I may be wrong, but I'm willing to go out on a limb and say that the other shoe (and another, and another) have dropped or will soon drop. The ratings agencies have cut their ratings on AIG. Yes, the State of New York has allowed AIG to borrow $20billion from its subsidiaries, but that just postpones the inevitable. Will the proposed Wall Street rescue in the form of a supposed $70 billion bridge loan of sorts work? I doubt it. The points Michael Lewitt makes in this op-ed are probably right:
But there is a bigger potential failure lurking: the American International Group, the insurance giant. It poses a much larger threat to the financial system than Lehman Brothers ever did because it plays an integral role in several key markets: credit derivatives, mortgages, corporate loans and hedge funds.
Late Monday, A.I.G. was downgraded by the major credit rating agencies (which inexplicably still retain an enormous amount of power in the marketplace despite having gutted their credibility with unreliable ratings for mortgage-backed securities during the housing boom). This credit downgrade could require A.I.G. to post billions of dollars of additional collateral for its mortgage derivative contracts.

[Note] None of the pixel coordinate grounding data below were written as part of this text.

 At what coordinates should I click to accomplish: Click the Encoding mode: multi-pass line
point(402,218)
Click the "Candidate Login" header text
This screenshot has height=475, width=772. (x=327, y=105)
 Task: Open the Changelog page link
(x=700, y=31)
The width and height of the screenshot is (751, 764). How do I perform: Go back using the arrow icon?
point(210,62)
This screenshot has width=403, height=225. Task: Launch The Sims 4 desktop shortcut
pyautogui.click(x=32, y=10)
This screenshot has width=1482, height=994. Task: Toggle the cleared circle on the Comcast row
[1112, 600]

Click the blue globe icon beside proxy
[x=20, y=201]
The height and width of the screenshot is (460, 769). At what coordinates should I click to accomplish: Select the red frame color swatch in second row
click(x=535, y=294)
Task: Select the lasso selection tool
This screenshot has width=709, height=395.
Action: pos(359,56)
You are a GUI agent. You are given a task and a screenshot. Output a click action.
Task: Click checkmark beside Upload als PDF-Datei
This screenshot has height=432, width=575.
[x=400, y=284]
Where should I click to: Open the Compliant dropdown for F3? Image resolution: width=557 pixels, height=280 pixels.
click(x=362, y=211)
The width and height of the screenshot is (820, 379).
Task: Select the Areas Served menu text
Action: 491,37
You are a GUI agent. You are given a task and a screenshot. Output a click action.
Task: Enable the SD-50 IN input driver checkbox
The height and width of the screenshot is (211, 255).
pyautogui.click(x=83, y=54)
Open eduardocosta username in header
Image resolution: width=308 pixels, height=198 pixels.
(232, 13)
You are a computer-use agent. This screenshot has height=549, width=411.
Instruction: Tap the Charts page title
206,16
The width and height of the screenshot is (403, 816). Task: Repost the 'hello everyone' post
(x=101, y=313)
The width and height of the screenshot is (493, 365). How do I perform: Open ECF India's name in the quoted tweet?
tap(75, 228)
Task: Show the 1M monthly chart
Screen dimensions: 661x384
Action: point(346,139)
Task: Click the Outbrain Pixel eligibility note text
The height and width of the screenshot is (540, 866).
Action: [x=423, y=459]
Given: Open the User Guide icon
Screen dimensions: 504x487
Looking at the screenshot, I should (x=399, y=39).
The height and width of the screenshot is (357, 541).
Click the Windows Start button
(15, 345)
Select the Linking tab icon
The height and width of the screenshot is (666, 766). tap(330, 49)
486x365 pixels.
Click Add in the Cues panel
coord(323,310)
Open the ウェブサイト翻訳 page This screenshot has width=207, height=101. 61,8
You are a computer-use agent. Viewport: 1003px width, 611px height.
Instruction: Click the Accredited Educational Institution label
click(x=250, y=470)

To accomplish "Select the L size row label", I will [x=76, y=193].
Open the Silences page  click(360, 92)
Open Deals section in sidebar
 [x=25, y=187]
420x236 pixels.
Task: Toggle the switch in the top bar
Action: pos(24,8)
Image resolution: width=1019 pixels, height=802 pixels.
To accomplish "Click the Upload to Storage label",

Fat chance. That’s collateral A.I.G. does not have. There is therefore a substantial possibility that A.I.G. will be unable to meet its obligations and be forced into liquidation. A side effect: Its collapse would be as close to an extinction-level event as the financial markets have seen since the Great Depression.
A.I.G. does business with virtually every financial institution in the world. Most important, it is a central player in the unregulated, Brobdingnagian credit default swap market that is reported to be at least $60 trillion in size.
Although his solution, well, just read the last paragraph of his op-ed and you'll see he's all for socializing the losses and privatizing the profits. I've had enough of that, as I said, let it burn. It was the New Deal that saved this country and the cheerleaders of de-regulation, like yourself, who've once again brought it to its knees. Thanks man, thanks a lot!
Anyway, this crisis isn't over, not by a long-shot. And if AIG fails it's going to get a great deal worse. And the only way the Federal Government should get involved is under one condition: strict regulations going forward on toxic-financial waste and lots of disclosure. If we can't have that, you can't have your bailout.
Update: Here's something even more worrisome about the deal the State of NY allowed AIG to cut with its subsidiaries:
Right now, illegally and with the regulators watching and nodding in agreement as it happens, lot's of bank deposits, life insurance savings and any unencumbered cash held in the system .... i.e. real life savings and earnings .... has suddenly been made available by the weekend rule changes by the Fed and US treasury. They are now being swept into accounts that hold the other side of the derivative trades.
The firewalls against fraud have been torn in expedience "to save the system from itself". The fraud and incompetence is running rife and has just been taken up another notch. There will be nothing left but the empty husk when the locusts and other assorted parasites have finished.
And this last quip:
AIG is blowing all the policyholders protections with the assistance of New York insurance superintendent Eric R. Dinallo, Timothy Geithner, president of the Federal Reserve Bank of New York, and David A. Paterson, Governor of New York.